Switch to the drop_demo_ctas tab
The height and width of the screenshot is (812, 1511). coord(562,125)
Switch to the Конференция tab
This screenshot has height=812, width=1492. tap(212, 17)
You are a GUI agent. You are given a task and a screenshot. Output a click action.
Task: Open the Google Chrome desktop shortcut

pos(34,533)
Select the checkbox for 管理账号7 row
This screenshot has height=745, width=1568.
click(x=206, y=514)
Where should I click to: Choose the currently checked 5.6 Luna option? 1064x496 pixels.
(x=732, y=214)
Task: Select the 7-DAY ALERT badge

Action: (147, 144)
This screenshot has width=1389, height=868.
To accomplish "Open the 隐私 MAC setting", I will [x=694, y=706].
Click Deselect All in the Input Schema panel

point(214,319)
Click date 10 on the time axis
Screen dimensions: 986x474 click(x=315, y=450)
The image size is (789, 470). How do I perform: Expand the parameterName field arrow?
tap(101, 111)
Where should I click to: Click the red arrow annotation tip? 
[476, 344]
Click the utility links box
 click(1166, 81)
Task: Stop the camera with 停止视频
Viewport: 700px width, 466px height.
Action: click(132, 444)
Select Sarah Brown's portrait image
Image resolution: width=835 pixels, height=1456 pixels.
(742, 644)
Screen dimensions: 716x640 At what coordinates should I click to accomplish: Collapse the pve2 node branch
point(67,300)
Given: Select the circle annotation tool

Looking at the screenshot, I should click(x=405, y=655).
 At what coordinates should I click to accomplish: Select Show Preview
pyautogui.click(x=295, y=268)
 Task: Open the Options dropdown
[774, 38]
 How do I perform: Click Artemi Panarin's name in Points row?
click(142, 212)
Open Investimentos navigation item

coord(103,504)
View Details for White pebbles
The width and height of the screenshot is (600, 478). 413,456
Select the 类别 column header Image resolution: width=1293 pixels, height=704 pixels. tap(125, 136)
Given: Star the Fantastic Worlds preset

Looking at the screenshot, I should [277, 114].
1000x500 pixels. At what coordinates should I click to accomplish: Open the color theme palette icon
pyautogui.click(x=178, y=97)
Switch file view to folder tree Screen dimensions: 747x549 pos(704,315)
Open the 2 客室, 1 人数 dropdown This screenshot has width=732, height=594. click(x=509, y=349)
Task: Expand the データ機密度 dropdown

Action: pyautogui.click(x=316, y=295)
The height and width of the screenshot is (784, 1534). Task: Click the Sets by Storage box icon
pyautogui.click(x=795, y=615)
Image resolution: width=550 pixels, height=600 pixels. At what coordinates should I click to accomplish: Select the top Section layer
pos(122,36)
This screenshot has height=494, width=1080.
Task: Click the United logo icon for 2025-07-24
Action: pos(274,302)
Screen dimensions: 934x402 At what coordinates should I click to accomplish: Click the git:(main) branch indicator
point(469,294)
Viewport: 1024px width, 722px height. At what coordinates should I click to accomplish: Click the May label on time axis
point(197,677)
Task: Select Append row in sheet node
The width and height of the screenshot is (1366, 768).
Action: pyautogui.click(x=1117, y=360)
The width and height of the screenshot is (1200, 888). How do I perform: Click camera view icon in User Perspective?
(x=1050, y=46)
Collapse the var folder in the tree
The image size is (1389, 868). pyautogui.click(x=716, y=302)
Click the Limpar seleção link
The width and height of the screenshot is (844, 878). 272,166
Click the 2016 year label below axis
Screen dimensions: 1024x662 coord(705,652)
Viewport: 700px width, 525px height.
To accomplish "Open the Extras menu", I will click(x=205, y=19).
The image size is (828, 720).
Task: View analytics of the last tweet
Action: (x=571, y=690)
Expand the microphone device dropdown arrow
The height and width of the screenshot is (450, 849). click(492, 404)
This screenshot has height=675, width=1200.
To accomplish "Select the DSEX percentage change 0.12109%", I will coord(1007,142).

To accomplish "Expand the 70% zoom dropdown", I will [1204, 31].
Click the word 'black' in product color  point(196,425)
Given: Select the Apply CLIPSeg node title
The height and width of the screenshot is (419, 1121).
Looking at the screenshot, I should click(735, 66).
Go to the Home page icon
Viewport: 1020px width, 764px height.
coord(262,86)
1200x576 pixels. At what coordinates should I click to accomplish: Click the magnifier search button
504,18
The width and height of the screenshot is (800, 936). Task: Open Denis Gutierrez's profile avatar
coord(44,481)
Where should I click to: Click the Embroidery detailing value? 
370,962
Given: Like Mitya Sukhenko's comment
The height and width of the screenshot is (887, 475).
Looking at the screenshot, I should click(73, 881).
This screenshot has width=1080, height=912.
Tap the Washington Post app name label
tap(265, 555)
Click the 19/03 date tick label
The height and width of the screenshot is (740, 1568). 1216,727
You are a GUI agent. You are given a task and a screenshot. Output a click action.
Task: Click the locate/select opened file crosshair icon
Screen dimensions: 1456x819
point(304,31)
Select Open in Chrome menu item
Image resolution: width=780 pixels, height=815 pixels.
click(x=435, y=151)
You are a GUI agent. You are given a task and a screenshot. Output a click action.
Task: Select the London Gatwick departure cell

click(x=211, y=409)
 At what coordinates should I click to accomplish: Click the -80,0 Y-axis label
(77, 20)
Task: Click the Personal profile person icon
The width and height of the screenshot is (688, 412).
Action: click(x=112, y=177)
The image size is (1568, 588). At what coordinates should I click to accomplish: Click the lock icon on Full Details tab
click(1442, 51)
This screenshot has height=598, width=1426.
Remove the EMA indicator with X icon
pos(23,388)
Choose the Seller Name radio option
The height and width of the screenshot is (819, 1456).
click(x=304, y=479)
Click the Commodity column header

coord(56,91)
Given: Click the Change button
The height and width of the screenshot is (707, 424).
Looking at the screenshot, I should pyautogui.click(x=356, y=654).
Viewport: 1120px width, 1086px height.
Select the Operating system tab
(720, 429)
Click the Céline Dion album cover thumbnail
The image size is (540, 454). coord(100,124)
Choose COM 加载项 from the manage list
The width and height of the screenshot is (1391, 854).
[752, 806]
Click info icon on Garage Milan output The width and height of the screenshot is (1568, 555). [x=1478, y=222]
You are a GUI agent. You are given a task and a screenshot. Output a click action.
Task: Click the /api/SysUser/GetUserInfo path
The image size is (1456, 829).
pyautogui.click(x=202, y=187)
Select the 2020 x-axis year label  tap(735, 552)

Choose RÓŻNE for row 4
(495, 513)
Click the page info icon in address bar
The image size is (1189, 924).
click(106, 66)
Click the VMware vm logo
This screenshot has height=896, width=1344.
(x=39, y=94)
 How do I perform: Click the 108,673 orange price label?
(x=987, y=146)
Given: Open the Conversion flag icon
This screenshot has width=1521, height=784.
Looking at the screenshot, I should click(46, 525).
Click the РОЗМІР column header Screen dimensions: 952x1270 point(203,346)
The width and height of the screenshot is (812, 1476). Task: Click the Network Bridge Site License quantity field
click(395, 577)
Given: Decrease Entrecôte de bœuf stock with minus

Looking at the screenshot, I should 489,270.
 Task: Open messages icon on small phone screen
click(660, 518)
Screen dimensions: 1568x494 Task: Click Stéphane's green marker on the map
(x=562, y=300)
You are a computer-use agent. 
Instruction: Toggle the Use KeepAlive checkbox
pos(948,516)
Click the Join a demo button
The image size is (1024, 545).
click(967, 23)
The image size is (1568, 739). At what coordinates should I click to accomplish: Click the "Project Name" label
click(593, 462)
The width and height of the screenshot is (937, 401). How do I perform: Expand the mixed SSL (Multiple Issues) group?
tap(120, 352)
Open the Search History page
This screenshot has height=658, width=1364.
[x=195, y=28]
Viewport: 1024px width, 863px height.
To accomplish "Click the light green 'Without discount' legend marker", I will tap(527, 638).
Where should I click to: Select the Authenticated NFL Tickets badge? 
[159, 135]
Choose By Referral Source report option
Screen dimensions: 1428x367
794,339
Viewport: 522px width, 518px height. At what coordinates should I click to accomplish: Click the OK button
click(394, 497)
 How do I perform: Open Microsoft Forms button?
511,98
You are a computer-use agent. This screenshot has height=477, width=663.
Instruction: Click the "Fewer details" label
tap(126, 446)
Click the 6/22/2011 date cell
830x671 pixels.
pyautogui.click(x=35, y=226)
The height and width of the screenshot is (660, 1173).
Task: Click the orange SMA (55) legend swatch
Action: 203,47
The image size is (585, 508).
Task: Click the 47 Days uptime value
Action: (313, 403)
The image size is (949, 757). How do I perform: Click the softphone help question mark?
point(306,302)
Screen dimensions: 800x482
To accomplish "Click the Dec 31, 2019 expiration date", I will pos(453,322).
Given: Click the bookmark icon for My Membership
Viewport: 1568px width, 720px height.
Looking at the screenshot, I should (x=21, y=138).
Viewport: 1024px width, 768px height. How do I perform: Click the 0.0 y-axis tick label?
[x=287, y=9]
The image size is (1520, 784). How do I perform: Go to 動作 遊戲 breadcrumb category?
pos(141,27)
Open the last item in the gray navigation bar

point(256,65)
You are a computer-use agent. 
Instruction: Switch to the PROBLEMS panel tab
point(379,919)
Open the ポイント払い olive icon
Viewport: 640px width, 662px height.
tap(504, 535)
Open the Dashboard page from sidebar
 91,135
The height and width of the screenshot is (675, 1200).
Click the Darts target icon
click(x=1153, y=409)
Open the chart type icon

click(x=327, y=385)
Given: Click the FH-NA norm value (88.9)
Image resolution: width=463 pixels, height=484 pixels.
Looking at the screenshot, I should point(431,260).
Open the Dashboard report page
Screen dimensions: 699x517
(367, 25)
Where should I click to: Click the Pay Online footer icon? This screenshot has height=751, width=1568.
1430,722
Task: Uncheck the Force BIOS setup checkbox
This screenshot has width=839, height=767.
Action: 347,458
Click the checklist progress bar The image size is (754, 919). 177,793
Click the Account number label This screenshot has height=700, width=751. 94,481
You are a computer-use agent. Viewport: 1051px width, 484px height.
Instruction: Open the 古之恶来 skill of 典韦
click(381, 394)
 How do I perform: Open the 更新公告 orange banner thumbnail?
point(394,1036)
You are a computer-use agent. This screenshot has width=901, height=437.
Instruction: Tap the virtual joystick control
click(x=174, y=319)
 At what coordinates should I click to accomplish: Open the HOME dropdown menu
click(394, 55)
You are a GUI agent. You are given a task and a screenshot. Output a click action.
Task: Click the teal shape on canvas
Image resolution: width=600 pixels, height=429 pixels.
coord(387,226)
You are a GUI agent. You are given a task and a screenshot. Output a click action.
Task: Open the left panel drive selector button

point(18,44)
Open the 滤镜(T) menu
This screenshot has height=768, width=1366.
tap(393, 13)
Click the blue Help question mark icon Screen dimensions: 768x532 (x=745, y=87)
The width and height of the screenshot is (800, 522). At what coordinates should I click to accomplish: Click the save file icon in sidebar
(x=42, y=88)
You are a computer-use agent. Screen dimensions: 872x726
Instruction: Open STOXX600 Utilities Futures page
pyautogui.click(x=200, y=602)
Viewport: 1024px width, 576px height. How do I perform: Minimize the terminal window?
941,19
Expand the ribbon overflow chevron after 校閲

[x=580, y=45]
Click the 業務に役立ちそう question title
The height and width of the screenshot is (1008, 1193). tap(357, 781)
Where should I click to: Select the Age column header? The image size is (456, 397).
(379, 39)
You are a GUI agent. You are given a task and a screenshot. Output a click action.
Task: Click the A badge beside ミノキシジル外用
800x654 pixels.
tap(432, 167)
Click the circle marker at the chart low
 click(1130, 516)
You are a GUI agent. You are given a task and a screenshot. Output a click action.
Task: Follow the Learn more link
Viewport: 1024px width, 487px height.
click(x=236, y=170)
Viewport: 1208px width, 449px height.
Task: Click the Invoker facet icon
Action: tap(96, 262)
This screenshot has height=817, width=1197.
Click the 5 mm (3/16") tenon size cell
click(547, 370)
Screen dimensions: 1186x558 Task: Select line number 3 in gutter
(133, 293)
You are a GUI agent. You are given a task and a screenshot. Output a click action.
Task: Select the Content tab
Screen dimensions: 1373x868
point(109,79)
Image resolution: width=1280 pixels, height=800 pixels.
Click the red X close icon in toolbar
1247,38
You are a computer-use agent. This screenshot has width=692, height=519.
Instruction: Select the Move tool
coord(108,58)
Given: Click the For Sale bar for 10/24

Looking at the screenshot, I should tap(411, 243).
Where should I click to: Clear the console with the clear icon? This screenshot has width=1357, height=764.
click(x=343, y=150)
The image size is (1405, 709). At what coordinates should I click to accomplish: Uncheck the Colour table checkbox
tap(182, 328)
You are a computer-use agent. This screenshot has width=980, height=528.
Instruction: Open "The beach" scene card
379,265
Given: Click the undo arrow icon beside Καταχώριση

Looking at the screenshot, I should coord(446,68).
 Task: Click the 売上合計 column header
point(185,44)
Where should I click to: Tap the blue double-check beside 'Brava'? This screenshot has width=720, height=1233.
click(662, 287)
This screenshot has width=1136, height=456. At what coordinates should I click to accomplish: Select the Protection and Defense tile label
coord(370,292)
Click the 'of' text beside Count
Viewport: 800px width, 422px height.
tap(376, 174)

- _What you need to do_
The response should be an exact copy of the lines from the one with "Where should I click to: Tap" through the end of the data, with no other text.

- _Problem solution_
Where should I click to: Tap the blue double-check beside 'Brava'? This screenshot has width=720, height=1233.
click(662, 287)
This screenshot has width=1136, height=456. At what coordinates should I click to accomplish: Select the Protection and Defense tile label
coord(370,292)
Click the 'of' text beside Count
Viewport: 800px width, 422px height.
tap(376, 174)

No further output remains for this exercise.